Legendary food, legendary restaurant

Marvin’s chef brings a little bit of everything to his renowned Southern American-Belgian cuisine

 

If you go
Marvin
2007 14th St NW
202-797-7171
Restaurant Hours: 5:30 to 10:45 p.m. Sunday-Thursday; 5:30 to 11:45 p.m. Friday-Saturday; Sunday brunch — 10:30 a.m. to 3:45 p.m.; call for lounge hours

Here’s a case of “does the chef define the restaurant?” Or is it the other way around? James Claudio, executive chef of D.C.’s eponymous Marvin restaurant, has charted the course of its cuisine. On the other hand, you’ve got to know that the earthy mix of Southern and Belgian cooking really speaks to the nature of the restaurant’s namesake, Marvin Gaye.

 

You can say plenty about the restaurant, a tribute to D.C.’s native son and one of America’s most notable musicians in the R&B/soul/introspective genres. With Bo Didley as a mentor, and with experience such as working with Smokey Robinson and the Miracles, Gaye forged a musical career that has made him something of a local legend and as someone worthy of his very own restaurant as a memorial.
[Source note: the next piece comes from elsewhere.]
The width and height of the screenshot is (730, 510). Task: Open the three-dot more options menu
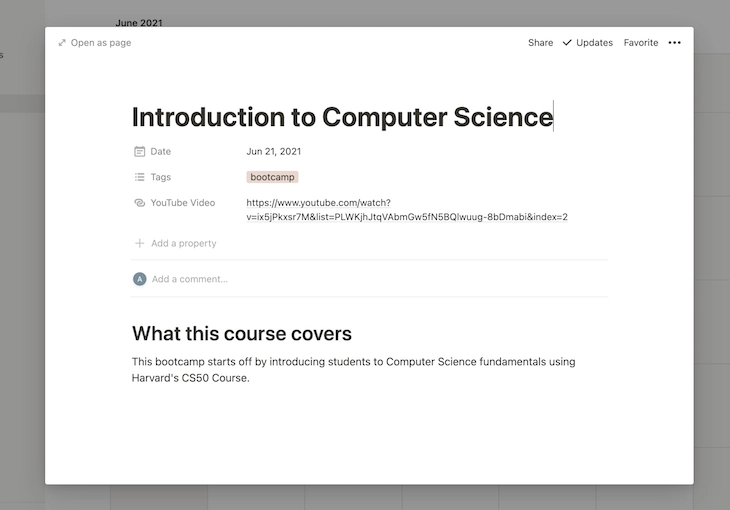[674, 43]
So that’s the restaurant, as buzzy as a beehive in mid-June at almost any hour you drop in. Try a Sunday brunch without reservations and you may just barely snag a perch on a barstool to enjoy your fried chicken and waffle meal. Clearly, besides paying tribute to Gaye himself, folks come for the attitude, the chicness and, of course, the food — and that’s where Claudio comes in.
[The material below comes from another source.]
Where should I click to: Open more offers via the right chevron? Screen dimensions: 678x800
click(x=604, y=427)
A native son himself, Claudio started cooking while he was in high school.

“I used to play around in the kitchen, and cooking just grabbed hold of me,” he says, though he admits cooking was not “a big deal” in his family. But he was so enamored of the craft that he enrolled in the California Culinary Academy, where he was classically trained in the Cordon Bleu program. “We did it all,” he says. “All the world cuisines.”

Interning in Hawaii, Claudio returned to the Washington area and worked with the mother of his sous chef, Brendan L’Etoile, at her local catering company. He later moved to France, where he worked first in Paris and then in Lyon, where star chef Pierre Orsi hired him for a six-month stint. Later, Claudio moved on to Northern Italy, where he cooked for four months before heading back home to Washington.
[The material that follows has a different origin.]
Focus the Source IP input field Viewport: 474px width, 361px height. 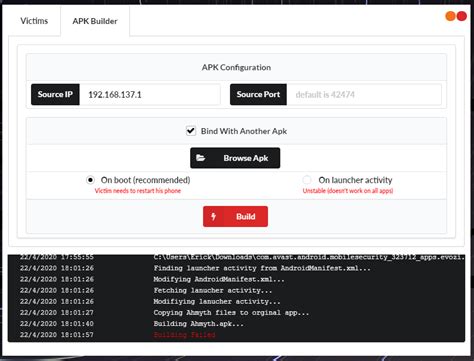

Now running the kitchen of this relative newcomer, Claudio, despite his youth, has gained enough culinary experience to shape him and for him to shape Marvin’s menu.

“What has shaped my cooking is mainly from the places where I’ve stayed,” he says. “I like to dabble in everything.”

That helps with this Southern American-Belgian menu, which Claudio describes simply as a “unique fusion. We keep it simple and delicious,” he says, noting that pricing is fair and ingredient quality, high. If crowds are any indication of success, you’d have to say that Marvin is a smash hit.

“People enjoy it and come back — From Sunday to Wednesday nights, we serve 120 people,” he says. “On Thursdays, it’s 160, and on Fridays and Saturdays, 200.”

Yes, Claudio admits he’s pleased with what he has achieved, and hopes his family is proud and happy with this success. But even more, Claudio is really grateful for the people with whom he works.

“It’s like a family business,” he says. “My stepdad is the owner. The general manager is a family friend. And Brendan [the executive sous chef] is a childhood friend.” Indeed, Claudio is one lucky guy.

Q&A with Chef James Claudio

Do you cook at home?

I try to, but I am here most of the time.

What is your comfort food?

Vietnamese pho and the spring rolls.

What is your favorite cuisine?

Vietnamese, French and Japanese

What is the key to cooking success?

Experiment with food. That’s what I did when I was younger. I learned from my mistakes. Follow a recipe [at first] but once you are on your feet, develop your own recipes.

What’s in your fridge?

Roast chicken from last night, carrots, celery, milk, cream, bacon, butter and fresh herbs.

From the Chef’s Kitchen

Waffles

Try one of Marvin’s staple dishes, the waffle that accompanies the fried chicken.

Serves 4 to 6 (makes about 8 waffles)

1/2 pound (2 sticks) butter

4 cups whole milk

16 egg whites

10 egg yolks, gently beaten

1 pound all-purpose flour

Melt the butter over low heat. In a separate pot, warm the milk over low heat. Whip the egg whites until stiff peaks form.

In a mixing bowl, combine the warmed milk with the yolks, stirring well. Stir in the flour and mix in the butter. Fold this mixture into the beaten egg whites. Heat a waffle iron according to manufacturer’s directions and cook the waffles.